TEXT EXCERPT:
These successes notwithstanding, there are still significant gaps within the global development space. Hundreds of millions of people across the globe still live in extreme poverty and suffer malnutrition, gender inequality still persists, while global emissions of carbon dioxide have increased by over 50% since 1990.
Now to bridge these gaps, we have the new Sustainable Development Goals, which become applicable in January 2016.
With 17 proposed goals and 169 targets, the SDGs, which are the product of a process that has been described as the “largest consultation programme in the UN’s history”, are far more comprehensive than the MDGs were. The SDGs will serve as a focal point for governments to hinge their policies to end poverty and hunger, ensure access to affordable and sustainable energy for all, build resilient infrastructure, combat climate change and its impact, and promote rule of law and equal access to justice for all, amongst others.
In Africa, the quest for “home-grown” solutions to the continent’s challenges has also spurred a lot of work in articulating a post-2015 development agenda which builds on the past achievements and challenges (of the MDGs) and takes into account the continental and global context.
Under the leadership of the African Union (AU) for example, the seven aspirational goals of Agenda 2063 – “for the Africa we want in the next fifty years” – according to the Assembly of the AU, and the six pillars of the Common African Position on the Post-2015 Development Agenda are expected to provide a solid foundation for the soon-to-be-unveiled African Development Goals (ADGs) which are expected be in sync with the SDGs, and implemented pari passu.
The debate on financing the SDGs
The question now is, “How will countries finance the SDGs?” In the case of the MDGs, the goals were first drawn up largely within the UN system, and the debate and work on financing them came afterwards. Many may argue that this approach constrained the MDGs’ major sources of funding to Official Development Assistance (ODA). ODA from developed countries saw an increase of 66% in real terms from 2000 to 2014, reaching $135.2 billion annually, according to the UN.
In contrast, the debate and work on financing the SDGs have been taking place in parallel with the development of the SDG goals and targets themselves. Actually, “strengthening the means of implementation (i.e. financing) and revitalising global partnerships…” is one of the seventeen goals.
So this ongoing debate on financing augurs well for the implementation of the SDGs, particularly in the sense of how to bring the financing of poverty eradication together with the financing of climate change mitigation and adaptation. According to the World Bank, extreme weather events resulted in losses of just over $3 trillion globally between 1980 and 2012, placing several communities at risk of poverty. Nearly 50% of all emergency multilateral food assistance to Africa is due to natural disasters, mainly drought, according to African Risk Capacity (ARC).

SUPPLIED MATERIAL:
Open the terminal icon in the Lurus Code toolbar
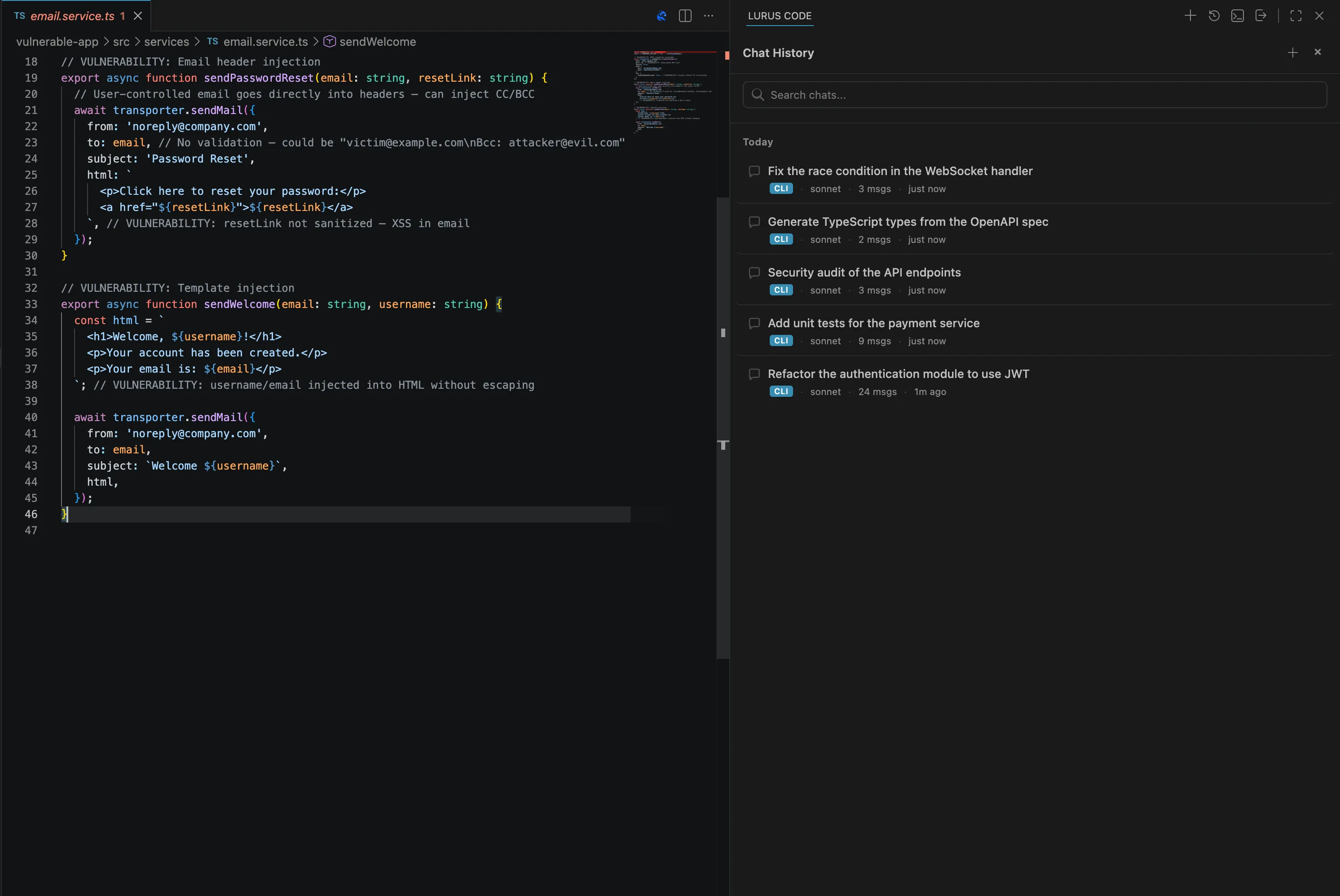The width and height of the screenshot is (1340, 896). point(1238,15)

TASK SET:
(a) In the text on financing the Sustainable Development Goals, by how much did Official Development Assistance from developed countries increase in real terms from 2000 to 2014?
(b) Rewrite the paragraph of the text on financing the Sustainable Development Goals that begins "With 17 proposed goals" as a short bulleted list that keeps its main facts.
(c) Pick up the text on financing the Sustainable Development Goals after its last sentence and continue it for a paragraph or two.

PER-TASK ANSWERS:
(a) It increased by 66%, reaching $135.2 billion annually.

(b)
- The SDGs have 17 proposed goals and 169 targets.
- They came out of what has been called the "largest consultation programme in the UN's history."
- They are far more comprehensive than the MDGs.
- Governments are to hinge their policies on them to:
  - end poverty and hunger
  - ensure access to affordable and sustainable energy for all
  - build resilient infrastructure
  - combat climate change and its impact
  - promote rule of law and equal access to justice for all

(c)
Therefore to prevent the reversal of decades of work towards ending poverty, climate change must be given due consideration. “We do not need to choose one or another”, according to the New Climate Economy Report of the Global Commission on the Economy and Climate (GCEC). Both can and must be solved together. But what really brings poverty eradication and climate change together is the cross-cutting importance of infrastructure. Better water, health, agriculture, education, and energy infrastructure will make a huge difference to poverty eradication.
At the same time, alternative energy sources and a low carbon infrastructure development pathway will make a huge difference to the pace and impact of climate change. Thus, bringing solutions to poverty eradication and the maintenance of a 2oC limit to global warming by the end of the century can be made possible through the right kind of infrastructure investments.
The cost of attaining the SDGs’ infrastructure targets by 2030 is estimated by the GCEC at about $90 trillion but when we integrate climate risk into these investments by choosing a low carbon and climate resilient path, we need an additional $4 trillion in investment, according to the GCEC. Thus for an incremental 5% in additional cost we can bring solutions to our objectives of climate resilience and poverty eradication.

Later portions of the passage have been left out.